Activity. Once the pictures are set aside, transcribe the remaining data exactly.

(Entries taken from a collection)
Segment Open

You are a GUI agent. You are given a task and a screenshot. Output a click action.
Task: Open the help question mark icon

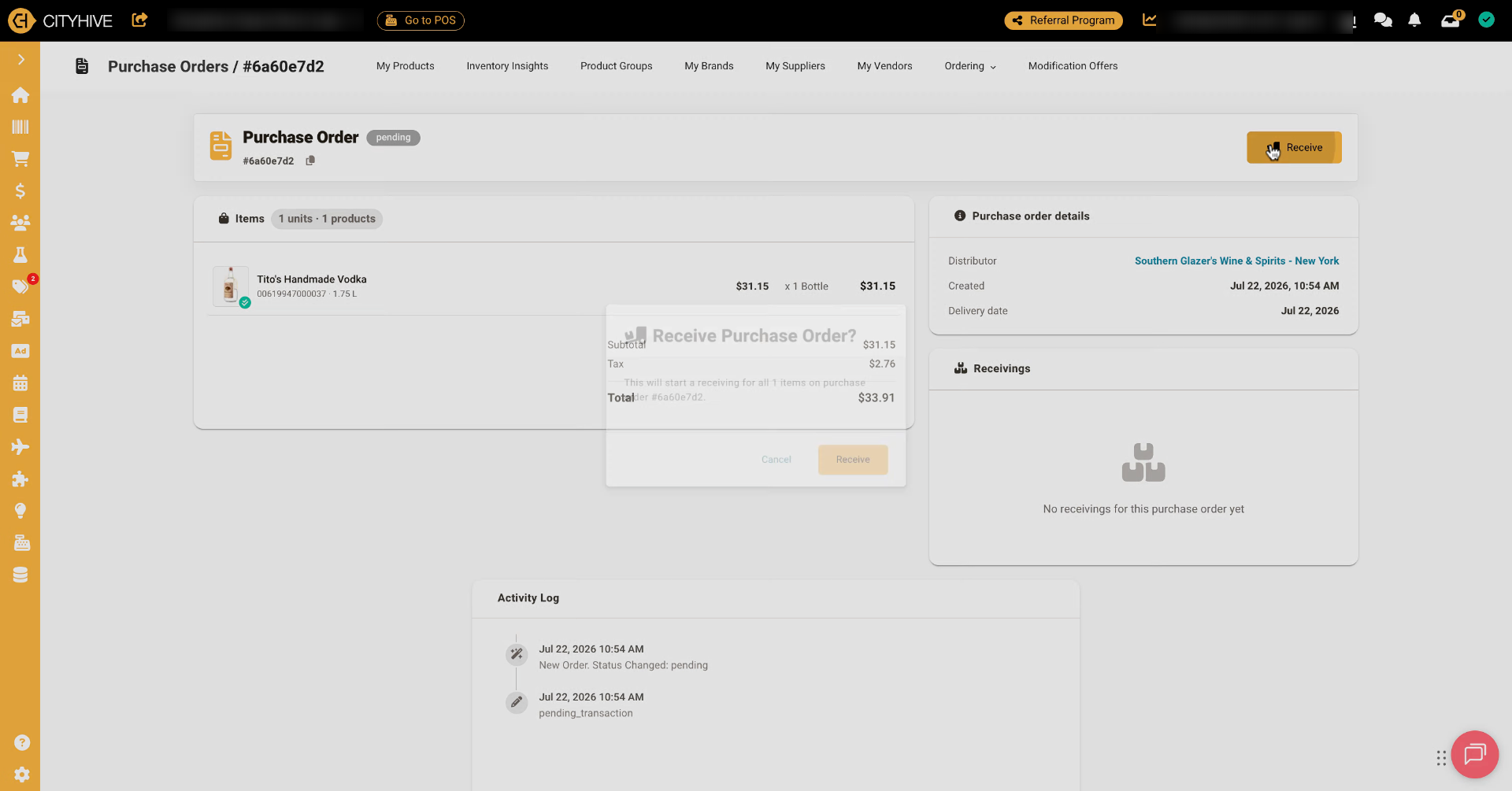[22, 743]
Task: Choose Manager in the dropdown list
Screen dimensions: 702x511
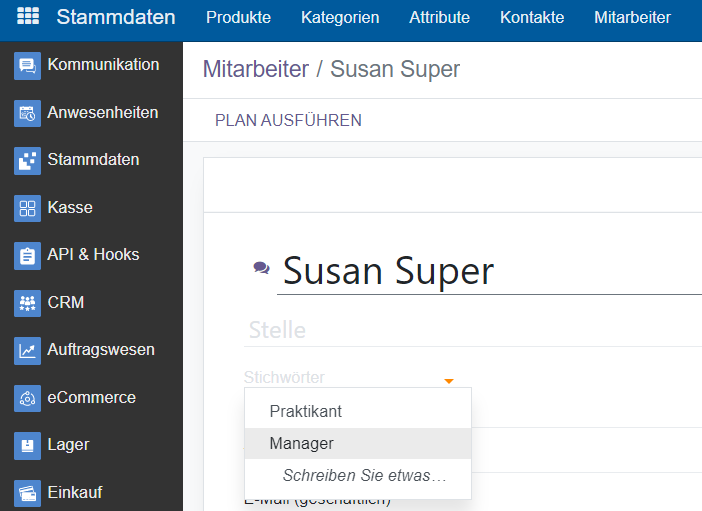Action: [302, 443]
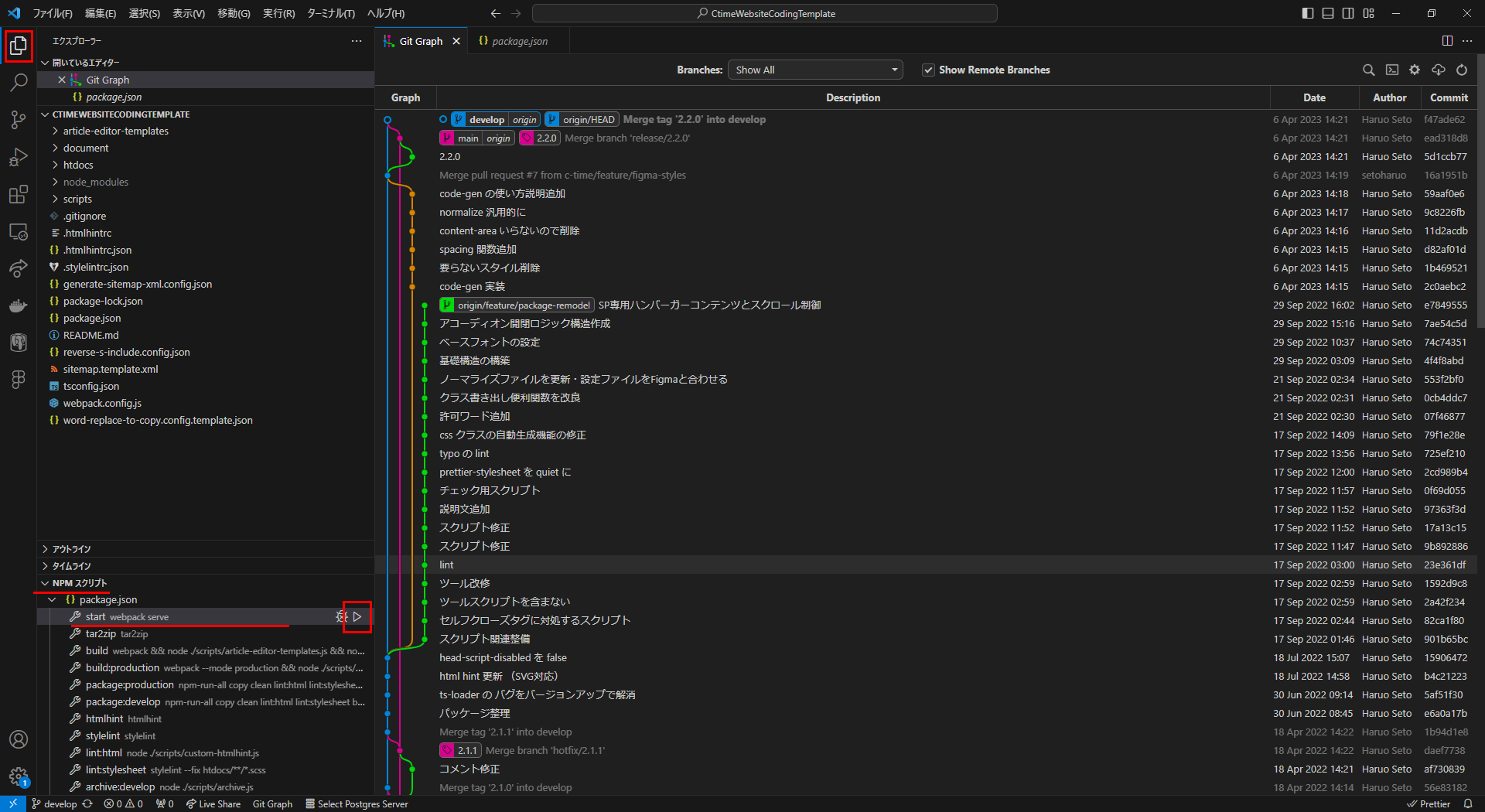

Segment Closed

Reply to the task.
You are a GUI agent. You are given a task and a screenshot. Output a click action.
Task: Open the help question mark icon

[22, 743]
Task: Choose Manager in the dropdown list
Screen dimensions: 702x511
Action: [302, 443]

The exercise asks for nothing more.